A Claim To A Place In History

Ross On His Unique Twin Careers

Stewart Ross lines up as substitute with Wolves at Southampton in 1968.

Stewart Ross has shared more details with Wolves Heroes about the extraordinary split career he had in two different parts of Waterloo Road – and asked whether he was the last part-timer to play in English top-flight football.

Ross famously made his debut in front of a near-54,000 crowd against Manchester United 50 seasons ago while working as an accountant.

He made two further senior appearances in Ronnie Allen’s side over the following months – not bad for someone who received a maximum of £25 a week from the club and was forced to train alone at night around his 9-5 job.

“Ronnie used the phrase ‘out of sight, out of mind’ because he hardly ever saw me,” the 72-year-old told us today. “I don’t ever recall him sitting me down in his office for a chat and asking fully about my situation.

“He had some excellent centre-halves around anyway like Dave Woodfield, John Holsgrove and Graham Hawkins, with Frank Munro coming down from Scotland in our first season back in the First Division.

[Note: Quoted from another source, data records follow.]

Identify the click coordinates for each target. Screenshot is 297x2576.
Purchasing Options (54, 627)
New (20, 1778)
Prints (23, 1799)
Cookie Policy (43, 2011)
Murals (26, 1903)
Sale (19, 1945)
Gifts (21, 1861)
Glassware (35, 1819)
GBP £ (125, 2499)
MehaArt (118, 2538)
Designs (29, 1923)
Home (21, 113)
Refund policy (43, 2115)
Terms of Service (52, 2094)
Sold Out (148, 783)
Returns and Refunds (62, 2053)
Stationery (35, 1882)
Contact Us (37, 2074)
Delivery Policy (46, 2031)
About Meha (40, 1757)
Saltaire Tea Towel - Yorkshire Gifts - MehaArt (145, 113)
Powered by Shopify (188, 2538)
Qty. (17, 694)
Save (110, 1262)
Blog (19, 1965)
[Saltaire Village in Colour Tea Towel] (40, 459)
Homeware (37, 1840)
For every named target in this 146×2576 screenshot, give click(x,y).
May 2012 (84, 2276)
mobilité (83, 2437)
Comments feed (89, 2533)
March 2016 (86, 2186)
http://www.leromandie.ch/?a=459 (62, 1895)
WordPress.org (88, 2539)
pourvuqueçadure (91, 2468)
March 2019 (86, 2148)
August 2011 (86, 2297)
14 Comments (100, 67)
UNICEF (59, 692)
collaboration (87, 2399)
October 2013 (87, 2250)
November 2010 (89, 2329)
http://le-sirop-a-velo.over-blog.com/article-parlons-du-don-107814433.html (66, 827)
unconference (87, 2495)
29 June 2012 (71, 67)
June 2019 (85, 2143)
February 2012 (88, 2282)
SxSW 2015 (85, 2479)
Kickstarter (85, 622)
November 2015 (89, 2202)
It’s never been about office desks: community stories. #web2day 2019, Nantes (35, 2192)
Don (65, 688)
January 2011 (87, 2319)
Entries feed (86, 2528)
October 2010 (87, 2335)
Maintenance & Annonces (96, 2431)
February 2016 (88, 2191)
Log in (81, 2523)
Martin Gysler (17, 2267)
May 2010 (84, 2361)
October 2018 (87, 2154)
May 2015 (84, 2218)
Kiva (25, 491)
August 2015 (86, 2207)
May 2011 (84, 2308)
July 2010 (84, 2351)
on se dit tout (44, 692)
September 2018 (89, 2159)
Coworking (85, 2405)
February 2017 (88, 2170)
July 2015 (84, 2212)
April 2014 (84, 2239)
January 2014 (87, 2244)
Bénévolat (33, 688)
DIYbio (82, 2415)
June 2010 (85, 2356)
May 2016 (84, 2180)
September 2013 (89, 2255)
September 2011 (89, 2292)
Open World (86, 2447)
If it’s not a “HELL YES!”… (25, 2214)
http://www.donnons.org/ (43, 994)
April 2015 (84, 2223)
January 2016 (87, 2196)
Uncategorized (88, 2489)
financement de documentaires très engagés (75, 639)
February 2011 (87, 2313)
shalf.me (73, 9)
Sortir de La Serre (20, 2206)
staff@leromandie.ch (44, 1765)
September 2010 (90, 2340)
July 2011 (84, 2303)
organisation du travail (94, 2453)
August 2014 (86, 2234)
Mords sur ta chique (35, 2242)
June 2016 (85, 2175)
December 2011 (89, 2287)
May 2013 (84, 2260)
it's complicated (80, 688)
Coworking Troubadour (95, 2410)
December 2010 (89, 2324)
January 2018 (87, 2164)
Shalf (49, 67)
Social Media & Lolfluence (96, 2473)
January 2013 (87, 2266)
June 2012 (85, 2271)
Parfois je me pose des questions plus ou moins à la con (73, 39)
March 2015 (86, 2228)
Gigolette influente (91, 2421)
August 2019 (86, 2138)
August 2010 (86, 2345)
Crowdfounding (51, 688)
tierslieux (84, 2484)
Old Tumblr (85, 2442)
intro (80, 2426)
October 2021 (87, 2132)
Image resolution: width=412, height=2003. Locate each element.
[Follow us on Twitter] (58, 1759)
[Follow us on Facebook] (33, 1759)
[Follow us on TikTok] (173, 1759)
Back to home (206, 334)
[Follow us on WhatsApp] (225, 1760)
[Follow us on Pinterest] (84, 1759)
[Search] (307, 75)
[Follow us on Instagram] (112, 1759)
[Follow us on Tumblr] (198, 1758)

“It would have been very hard for me to get in the first team but I ploughed a lone furrow and can’t think of anyone who has played in the First Division or Premier League since on the part-time basis that I did. My case was very unusual.”

Having written this piece (www.wolvesheroes.com/2008/12/28/a-debut-like-no-other) about Stewart almost ten years ago, we were prompted to call him again after recently stumbling across some old quotes from him on a visit we made to the city archive in the old Molineux Hotel.

The article referred to how he had moved from Surrey to Wolverhampton as a youngster with his family in 1958 and attended the town’s grammar school. He was once chosen for the England grammar schools under-18 squad to face Scotland, only to be told he was 11 days too old.

“I thought I had done quite well in all the trials and was in with a good chance of playing,” he was quoted as saying. “But I was suddenly told I was too old and felt quite sick about it all.

“I had also played for Staffordshire Grammar Schools and captained Wolverhampton Grammar Schools six-a-side team when we won the Public Schools Championships at Brentwood in Essex.

“I used to train with Wolves in school holidays and they wanted to sign me when I was 15 and Stan Cullis was still manager. But my father didn’t want that while I was still in full-time education, so that was the end of that.

Stewart in more recent years at the squash and tennis court at Newbridge.

“They wanted me again at 17 and I went and played a few trial matches while I was doing A levels, including one as a centre-forward at Castlecroft. I didn’t progress much because I thought I would go to university but I went straight into accountancy in the end and rang Wolves to tell them of my situation.

“They were still interested and I did most of my training with Jack Dowen – some of it solo in the evenings or with amateurs and schoolboys.”

In the article of nearly 50 years ago, Codsall-based Ross, who worked for years just up the road from Molineux, said: “It’s very hard combining my football with my full-time job and there are times when I don’t feel like training after a day in the office. But once you get out there, you can work the mental strain off.”